From some strings found in the NAND dump it looks as if OWON were planning to use Yaffs as the file system, but for some reason they decided to build their own file system instead. I’m not even sure if it’s worthy of being called a file system, it’s extremely simple with no wear leveling and doesn’t even seem to have a way of overwriting files if the file system becomes full.

That’s OK with me, if they only need a set of static files they don’t need more. But what is more worrying is that I don’t consider this file systems as especially secure against corruption. As I wrote in my previous post, NAND is unreliable. NAND flash will develop spontaneous bit errors over time, even if it just sits there without being written. One needs error correction to be able to compensate for this.

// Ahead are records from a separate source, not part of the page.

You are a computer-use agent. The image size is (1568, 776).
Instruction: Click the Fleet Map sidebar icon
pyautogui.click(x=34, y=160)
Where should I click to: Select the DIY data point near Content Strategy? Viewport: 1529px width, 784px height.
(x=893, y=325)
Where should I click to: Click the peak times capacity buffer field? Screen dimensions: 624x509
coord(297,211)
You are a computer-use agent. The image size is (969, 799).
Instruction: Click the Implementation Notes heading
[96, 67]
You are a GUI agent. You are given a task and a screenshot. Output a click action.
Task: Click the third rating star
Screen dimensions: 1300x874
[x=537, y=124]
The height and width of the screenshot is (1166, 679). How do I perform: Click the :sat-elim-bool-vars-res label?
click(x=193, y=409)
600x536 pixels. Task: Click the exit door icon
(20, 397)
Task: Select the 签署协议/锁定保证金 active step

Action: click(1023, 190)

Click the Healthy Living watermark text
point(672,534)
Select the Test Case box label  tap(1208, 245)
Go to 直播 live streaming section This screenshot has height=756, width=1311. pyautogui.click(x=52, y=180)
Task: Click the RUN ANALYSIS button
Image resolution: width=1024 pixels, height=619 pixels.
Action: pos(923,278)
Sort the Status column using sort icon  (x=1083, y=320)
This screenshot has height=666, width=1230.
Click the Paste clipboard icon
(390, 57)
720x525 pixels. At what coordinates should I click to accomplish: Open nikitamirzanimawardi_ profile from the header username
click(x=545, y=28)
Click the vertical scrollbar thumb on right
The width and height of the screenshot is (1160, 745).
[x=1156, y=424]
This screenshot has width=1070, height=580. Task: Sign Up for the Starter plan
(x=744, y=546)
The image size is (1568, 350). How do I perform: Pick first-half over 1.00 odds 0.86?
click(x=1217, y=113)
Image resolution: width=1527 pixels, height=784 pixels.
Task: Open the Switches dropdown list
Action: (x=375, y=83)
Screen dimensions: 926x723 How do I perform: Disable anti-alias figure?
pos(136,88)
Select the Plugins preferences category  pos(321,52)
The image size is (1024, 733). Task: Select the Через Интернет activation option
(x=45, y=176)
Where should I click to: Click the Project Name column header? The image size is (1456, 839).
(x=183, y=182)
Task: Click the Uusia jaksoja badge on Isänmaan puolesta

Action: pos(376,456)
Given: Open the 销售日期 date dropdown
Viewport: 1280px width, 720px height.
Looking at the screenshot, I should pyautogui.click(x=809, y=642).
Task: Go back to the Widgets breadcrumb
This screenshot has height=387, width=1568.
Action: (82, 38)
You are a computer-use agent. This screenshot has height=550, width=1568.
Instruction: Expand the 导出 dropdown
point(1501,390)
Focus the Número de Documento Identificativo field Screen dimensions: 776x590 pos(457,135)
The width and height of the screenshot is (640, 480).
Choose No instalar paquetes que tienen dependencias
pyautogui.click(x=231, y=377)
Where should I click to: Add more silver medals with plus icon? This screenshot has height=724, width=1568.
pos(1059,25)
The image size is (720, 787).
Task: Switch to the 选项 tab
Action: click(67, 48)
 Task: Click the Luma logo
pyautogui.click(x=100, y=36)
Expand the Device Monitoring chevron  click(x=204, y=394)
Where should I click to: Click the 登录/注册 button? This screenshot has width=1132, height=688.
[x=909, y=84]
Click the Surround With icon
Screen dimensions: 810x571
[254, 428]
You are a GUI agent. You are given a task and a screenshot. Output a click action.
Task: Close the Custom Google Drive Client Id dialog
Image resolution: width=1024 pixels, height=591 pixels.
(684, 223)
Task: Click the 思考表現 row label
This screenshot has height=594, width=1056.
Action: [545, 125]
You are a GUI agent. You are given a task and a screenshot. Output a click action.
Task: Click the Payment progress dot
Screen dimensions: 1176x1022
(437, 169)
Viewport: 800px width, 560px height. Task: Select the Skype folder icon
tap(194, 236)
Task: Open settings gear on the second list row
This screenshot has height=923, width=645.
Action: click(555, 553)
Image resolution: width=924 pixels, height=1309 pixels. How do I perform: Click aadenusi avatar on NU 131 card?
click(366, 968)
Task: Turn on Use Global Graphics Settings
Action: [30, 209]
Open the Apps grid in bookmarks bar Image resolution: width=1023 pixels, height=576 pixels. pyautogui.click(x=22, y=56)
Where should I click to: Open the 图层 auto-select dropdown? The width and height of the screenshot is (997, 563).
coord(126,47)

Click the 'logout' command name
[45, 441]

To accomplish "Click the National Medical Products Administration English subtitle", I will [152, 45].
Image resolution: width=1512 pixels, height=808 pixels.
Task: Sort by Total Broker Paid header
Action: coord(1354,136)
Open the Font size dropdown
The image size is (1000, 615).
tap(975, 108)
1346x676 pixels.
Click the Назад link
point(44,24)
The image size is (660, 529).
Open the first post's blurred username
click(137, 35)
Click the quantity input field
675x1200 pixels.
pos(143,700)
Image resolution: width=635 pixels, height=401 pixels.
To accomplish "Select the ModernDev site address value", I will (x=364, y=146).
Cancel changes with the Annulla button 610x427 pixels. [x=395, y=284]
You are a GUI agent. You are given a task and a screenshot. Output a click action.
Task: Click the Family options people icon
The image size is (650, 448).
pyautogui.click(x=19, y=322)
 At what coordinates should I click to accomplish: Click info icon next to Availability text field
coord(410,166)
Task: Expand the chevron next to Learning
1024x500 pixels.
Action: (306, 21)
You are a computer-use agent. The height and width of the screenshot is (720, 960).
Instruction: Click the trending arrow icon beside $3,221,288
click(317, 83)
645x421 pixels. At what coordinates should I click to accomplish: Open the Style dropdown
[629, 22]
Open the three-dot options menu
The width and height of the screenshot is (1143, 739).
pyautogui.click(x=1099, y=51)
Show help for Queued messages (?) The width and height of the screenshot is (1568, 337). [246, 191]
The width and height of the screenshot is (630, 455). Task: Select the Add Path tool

This file system has no error correction at all. Since they have left 20 bytes as zeroes out of every page in a file, I guess they were planning to stick some kind of error correcting codes (ECC) in there but never got around to it. And sticking the error correction codes in the data itself is kind of dumb since the NAND flash they are using has 64 bytes of “OOB” data associated with every page and which is specifically intended for error correcting codes. I have later dumped the OOB data from Linux and it’s also unused and all zeroes.

I can’t see a good way in the file system of handling bad pages either, unless they just scan for the next header in the file system if something goes wrong. That might have been what happened with the “garbage” I saw in my flash dump. I’m also not sure how the file system would handle if the magic identifier from the header would be found as data in one of the files in the file system.

The bootloader does do error detection. It verifies that important files such as the operating system file match a checksum, and there is a copy of the file that will be used in that case. Yes, in a way this is error correction since it means that they can recover from a bit error in either the original or the copy, but not both.

There is a pretty high risk that both will develop bit errors. With “high risk” I don’t mean that it will happen to every scope, it might be one scope out a hundred, but the risk is higher than what I personally would be happy with if I was a manufacturer delivering thousands of units. Especially since it’s so easy to do proper error correction, it’s not hard to search for “ECC algorithm source” and implement it. The Samsung S3C2416 even has error correction in hardware using that OOB data, all one has to do is to switch it on when writing and reading flash pages.

There is also no error correction used for the second stage bootloader. It is small, less than 75kBytes, so the risk of a bit error on those specific pages isn’t that high, but it would still have been so easy to do it properly.

My general feeling is that OWON builds quite nice hardware, but the software isn’t up to par and it is a bit disappointing.

It might all have changed

After I did this analysis I upgraded my scope to the latest version of the software. The first and second stage bootloaders are unchanged, but the rest of the file system looks completely different. I haven’t bothered figuring out what has happened and tried to understand the new layout but it might be better in some ways. Or maybe I’m just confused and need to make a new flash dump and start looking at it.

But I probably won’t. I have a set of files from the old firmware that I can analyze and that’s good enough for now.

Results

What is the result from this session? I have managed to extract a bunch of files, most importantly the FPGA bitstream and the operating system. I should be able to load the operating system file in Medusa and start disassembling it to figure out how it works.

If I were only interested in hacking the scope to have higher bandwidth I could start looking for the functions that set up the bandwidth limiting filters in the variable gain amplifier. They shouldn’t be too hard to find and to modify. I could then write to “os” file and update the checksum in the “param” file.

That’s not really what I’m interested in though. I’m more interested in figuring out how the all the hardware in the scope works and write my own FPGA code and firmware from scratch. So I’ll mostly use the disassembly to figure out how the hardware works and ignore the rest of what the current operating system is doing.

But I’ll save that for another post.